But now it starts up even with disable-network-policy: false

I am very confused.

aserraric commented 1 year ago

It definitely doesn't have an IPv6 address. The ingress is only reachable on IPv4, and I know for a fact that it used to be reachable on IPv6 as well (on the fd00... address).

brandond commented 1 year ago

Yeah, I'm confused as to why it's not adding the ipv6 address to the node status.

Do you know what version of k3s you were on previously, where it appeared to be working?

aserraric commented 1 year ago

It was the previous release in the stable channel. I want to say 1.25.6

aserraric commented 1 year ago

Today, I restarted the machine the node is on, and k3s again wouldn't start up.

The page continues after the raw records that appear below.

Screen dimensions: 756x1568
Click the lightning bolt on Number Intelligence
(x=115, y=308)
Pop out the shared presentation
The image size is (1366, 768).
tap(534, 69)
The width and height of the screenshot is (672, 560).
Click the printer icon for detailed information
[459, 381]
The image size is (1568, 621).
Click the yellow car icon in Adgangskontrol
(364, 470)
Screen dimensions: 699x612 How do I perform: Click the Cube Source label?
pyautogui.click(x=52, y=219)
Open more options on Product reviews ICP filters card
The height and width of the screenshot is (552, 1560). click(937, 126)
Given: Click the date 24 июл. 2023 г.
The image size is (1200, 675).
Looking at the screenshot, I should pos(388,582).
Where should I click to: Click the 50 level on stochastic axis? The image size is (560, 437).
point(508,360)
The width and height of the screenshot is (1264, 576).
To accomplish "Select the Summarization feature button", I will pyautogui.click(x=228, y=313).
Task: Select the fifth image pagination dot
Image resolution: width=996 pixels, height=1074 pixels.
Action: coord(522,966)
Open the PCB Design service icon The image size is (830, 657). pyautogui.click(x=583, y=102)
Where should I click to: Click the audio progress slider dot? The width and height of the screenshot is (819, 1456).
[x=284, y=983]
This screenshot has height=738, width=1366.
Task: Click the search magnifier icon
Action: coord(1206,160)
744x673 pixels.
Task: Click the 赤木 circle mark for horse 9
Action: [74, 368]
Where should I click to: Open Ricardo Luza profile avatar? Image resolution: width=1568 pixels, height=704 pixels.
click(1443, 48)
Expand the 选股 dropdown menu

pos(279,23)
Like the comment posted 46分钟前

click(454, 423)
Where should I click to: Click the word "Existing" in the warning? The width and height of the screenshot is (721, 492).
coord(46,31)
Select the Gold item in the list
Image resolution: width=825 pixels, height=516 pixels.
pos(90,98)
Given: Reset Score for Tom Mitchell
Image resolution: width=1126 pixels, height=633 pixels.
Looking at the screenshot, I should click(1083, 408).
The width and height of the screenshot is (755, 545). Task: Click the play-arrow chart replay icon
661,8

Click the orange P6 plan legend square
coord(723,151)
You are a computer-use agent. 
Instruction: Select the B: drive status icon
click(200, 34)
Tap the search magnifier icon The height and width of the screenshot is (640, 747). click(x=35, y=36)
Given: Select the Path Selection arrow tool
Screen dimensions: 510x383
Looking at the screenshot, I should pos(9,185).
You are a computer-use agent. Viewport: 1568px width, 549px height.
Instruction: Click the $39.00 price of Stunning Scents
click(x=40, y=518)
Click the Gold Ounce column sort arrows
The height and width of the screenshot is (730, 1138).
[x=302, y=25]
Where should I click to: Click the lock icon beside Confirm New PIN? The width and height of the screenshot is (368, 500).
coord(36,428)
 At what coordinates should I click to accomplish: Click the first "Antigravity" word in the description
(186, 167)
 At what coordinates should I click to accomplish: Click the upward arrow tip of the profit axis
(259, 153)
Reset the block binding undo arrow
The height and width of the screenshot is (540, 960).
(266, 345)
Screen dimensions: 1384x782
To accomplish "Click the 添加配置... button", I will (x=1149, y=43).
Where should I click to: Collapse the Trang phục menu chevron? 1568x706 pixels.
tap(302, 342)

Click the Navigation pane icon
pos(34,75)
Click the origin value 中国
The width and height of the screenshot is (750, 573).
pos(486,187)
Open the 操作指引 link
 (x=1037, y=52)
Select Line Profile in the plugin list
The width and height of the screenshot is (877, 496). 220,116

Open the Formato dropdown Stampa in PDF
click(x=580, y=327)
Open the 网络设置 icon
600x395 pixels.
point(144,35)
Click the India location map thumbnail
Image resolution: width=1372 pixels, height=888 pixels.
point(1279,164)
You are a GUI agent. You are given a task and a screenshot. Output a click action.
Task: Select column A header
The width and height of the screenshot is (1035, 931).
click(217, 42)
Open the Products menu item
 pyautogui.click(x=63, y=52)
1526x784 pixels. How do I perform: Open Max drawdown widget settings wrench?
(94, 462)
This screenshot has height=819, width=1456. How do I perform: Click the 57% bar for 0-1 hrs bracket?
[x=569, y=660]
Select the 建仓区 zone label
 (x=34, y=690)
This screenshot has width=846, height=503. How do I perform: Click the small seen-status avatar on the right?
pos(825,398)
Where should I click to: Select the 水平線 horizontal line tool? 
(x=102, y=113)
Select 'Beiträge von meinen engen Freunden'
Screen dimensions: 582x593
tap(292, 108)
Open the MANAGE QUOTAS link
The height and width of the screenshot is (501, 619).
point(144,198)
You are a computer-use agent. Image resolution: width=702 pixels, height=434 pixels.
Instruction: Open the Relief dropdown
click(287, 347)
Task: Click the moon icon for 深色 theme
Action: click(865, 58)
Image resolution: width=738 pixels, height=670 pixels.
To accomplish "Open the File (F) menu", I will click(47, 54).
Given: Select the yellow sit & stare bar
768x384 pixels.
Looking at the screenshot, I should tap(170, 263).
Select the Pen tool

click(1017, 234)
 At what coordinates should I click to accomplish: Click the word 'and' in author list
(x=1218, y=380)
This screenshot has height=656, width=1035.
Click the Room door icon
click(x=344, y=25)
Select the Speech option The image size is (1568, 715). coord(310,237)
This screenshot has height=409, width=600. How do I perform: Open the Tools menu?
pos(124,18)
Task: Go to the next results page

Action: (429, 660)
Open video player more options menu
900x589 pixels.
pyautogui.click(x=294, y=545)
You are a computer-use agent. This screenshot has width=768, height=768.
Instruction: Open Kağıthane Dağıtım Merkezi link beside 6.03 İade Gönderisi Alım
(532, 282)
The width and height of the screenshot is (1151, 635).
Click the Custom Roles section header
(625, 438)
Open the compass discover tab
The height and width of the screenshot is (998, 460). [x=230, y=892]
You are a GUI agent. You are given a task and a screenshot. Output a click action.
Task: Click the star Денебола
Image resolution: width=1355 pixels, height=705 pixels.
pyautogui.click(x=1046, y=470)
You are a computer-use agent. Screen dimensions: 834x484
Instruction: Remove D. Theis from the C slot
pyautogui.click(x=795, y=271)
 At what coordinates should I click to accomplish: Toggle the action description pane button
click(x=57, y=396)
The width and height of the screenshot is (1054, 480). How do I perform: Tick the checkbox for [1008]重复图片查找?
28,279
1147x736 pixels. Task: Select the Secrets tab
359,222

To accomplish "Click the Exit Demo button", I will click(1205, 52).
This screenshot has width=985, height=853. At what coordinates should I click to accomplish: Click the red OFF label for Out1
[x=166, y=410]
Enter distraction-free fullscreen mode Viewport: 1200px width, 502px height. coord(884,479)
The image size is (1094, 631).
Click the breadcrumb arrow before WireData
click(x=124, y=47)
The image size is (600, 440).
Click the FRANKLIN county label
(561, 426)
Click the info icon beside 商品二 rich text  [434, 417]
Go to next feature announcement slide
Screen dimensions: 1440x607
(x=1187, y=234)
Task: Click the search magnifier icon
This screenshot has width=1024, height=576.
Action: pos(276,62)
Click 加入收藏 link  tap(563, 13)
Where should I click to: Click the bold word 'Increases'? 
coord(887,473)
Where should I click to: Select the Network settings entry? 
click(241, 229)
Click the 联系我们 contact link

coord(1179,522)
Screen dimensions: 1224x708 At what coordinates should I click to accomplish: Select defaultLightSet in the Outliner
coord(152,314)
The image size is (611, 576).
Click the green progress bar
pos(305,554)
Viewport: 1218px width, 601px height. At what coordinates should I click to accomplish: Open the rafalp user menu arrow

So I disabled network policy again in the config, and lo and behold, the node started with a IPv6 address.

status:
  addresses:
  - address: 192.168.178.100
    type: InternalIP
  - address: fd00::5038:7f13:6fea:cb62
    type: InternalIP
  - address: waveland
    type: Hostname

I'm not sure what that means, but I guess I will leave network policy disabled for the time being. However, I am not at all sure if it will work the next time the machine needs a reboot.

brandond commented 1 year ago

Ahh, I bet that the IPv6 address isn't assigned immediately. You're getting an IPv4 address from the DHCP server immediately, and then K3s gets started, but the IPv6 address is assigned later, so the IPv6 address you requested isn't present initially and the network policy controller gets confused.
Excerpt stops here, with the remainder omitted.